- _Stated exercise_: Render every row below as a numbered list with one line per item, and leave out the blank lines.

- _Input data_:

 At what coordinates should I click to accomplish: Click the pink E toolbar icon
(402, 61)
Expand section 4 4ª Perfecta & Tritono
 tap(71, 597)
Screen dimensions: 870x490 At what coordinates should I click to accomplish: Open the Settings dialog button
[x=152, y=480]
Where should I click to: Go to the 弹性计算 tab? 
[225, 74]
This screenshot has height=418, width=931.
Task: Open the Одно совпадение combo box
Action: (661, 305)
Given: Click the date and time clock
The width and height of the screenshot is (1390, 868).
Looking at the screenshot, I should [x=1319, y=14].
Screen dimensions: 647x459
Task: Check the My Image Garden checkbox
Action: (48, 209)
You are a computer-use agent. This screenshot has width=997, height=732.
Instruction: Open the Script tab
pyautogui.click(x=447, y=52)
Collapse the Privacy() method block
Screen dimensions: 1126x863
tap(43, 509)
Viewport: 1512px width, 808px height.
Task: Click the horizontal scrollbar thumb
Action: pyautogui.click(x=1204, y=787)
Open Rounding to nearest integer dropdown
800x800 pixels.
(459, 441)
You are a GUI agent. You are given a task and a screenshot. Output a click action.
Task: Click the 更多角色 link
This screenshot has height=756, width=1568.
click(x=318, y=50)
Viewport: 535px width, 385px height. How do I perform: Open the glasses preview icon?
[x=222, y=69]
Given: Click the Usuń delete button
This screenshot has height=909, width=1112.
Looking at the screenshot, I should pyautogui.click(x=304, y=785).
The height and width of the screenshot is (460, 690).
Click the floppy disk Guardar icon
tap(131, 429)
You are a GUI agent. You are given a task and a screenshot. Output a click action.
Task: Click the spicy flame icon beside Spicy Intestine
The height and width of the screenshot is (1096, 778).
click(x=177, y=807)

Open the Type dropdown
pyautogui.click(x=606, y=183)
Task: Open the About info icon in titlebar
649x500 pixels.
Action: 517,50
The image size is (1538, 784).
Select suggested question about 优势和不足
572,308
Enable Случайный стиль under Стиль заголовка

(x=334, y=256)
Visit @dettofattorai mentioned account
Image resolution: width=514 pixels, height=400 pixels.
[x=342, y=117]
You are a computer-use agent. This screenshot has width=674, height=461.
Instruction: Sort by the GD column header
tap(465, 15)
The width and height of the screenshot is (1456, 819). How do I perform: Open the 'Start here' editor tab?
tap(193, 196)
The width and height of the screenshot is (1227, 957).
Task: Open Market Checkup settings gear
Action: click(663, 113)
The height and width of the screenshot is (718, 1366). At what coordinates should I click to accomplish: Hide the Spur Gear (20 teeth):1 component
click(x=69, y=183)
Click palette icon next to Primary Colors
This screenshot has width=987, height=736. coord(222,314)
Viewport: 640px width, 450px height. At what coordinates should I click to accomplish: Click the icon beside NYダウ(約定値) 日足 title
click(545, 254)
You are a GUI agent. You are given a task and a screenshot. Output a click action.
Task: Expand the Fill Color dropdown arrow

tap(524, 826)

- _Exercise answer_:
1.  At what coordinates should I click to accomplish: Click the pink E toolbar icon
2. (402, 61)
3. Expand section 4 4ª Perfecta & Tritono
4.  tap(71, 597)
5. Screen dimensions: 870x490 At what coordinates should I click to accomplish: Open the Settings dialog button
6. [x=152, y=480]
7. Where should I click to: Go to the 弹性计算 tab? 
8. [225, 74]
9. This screenshot has height=418, width=931.
10. Task: Open the Одно совпадение combo box
11. Action: (661, 305)
12. Given: Click the date and time clock
13. The width and height of the screenshot is (1390, 868).
14. Looking at the screenshot, I should [x=1319, y=14].
15. Screen dimensions: 647x459
16. Task: Check the My Image Garden checkbox
17. Action: (48, 209)
18. You are a computer-use agent. This screenshot has width=997, height=732.
19. Instruction: Open the Script tab
20. pyautogui.click(x=447, y=52)
21. Collapse the Privacy() method block
22. Screen dimensions: 1126x863
23. tap(43, 509)
24. Viewport: 1512px width, 808px height.
25. Task: Click the horizontal scrollbar thumb
26. Action: pyautogui.click(x=1204, y=787)
27. Open Rounding to nearest integer dropdown
28. 800x800 pixels.
29. (459, 441)
30. You are a GUI agent. You are given a task and a screenshot. Output a click action.
31. Task: Click the 更多角色 link
32. This screenshot has height=756, width=1568.
33. click(x=318, y=50)
34. Viewport: 535px width, 385px height. How do I perform: Open the glasses preview icon?
35. [x=222, y=69]
36. Given: Click the Usuń delete button
37. This screenshot has height=909, width=1112.
38. Looking at the screenshot, I should pyautogui.click(x=304, y=785).
39. The height and width of the screenshot is (460, 690).
40. Click the floppy disk Guardar icon
41. tap(131, 429)
42. You are a GUI agent. You are given a task and a screenshot. Output a click action.
43. Task: Click the spicy flame icon beside Spicy Intestine
44. The height and width of the screenshot is (1096, 778).
45. click(x=177, y=807)
46. Open the Type dropdown
47. pyautogui.click(x=606, y=183)
48. Task: Open the About info icon in titlebar
49. 649x500 pixels.
50. Action: 517,50
51. The image size is (1538, 784).
52. Select suggested question about 优势和不足
53. 572,308
54. Enable Случайный стиль under Стиль заголовка
55. (x=334, y=256)
56. Visit @dettofattorai mentioned account
57. Image resolution: width=514 pixels, height=400 pixels.
58. [x=342, y=117]
59. You are a computer-use agent. This screenshot has width=674, height=461.
60. Instruction: Sort by the GD column header
61. tap(465, 15)
62. The width and height of the screenshot is (1456, 819). How do I perform: Open the 'Start here' editor tab?
63. tap(193, 196)
64. The width and height of the screenshot is (1227, 957).
65. Task: Open Market Checkup settings gear
66. Action: click(663, 113)
67. The height and width of the screenshot is (718, 1366). At what coordinates should I click to accomplish: Hide the Spur Gear (20 teeth):1 component
68. click(x=69, y=183)
69. Click palette icon next to Primary Colors
70. This screenshot has width=987, height=736. coord(222,314)
71. Viewport: 640px width, 450px height. At what coordinates should I click to accomplish: Click the icon beside NYダウ(約定値) 日足 title
72. click(545, 254)
73. You are a GUI agent. You are given a task and a screenshot. Output a click action.
74. Task: Expand the Fill Color dropdown arrow
75. tap(524, 826)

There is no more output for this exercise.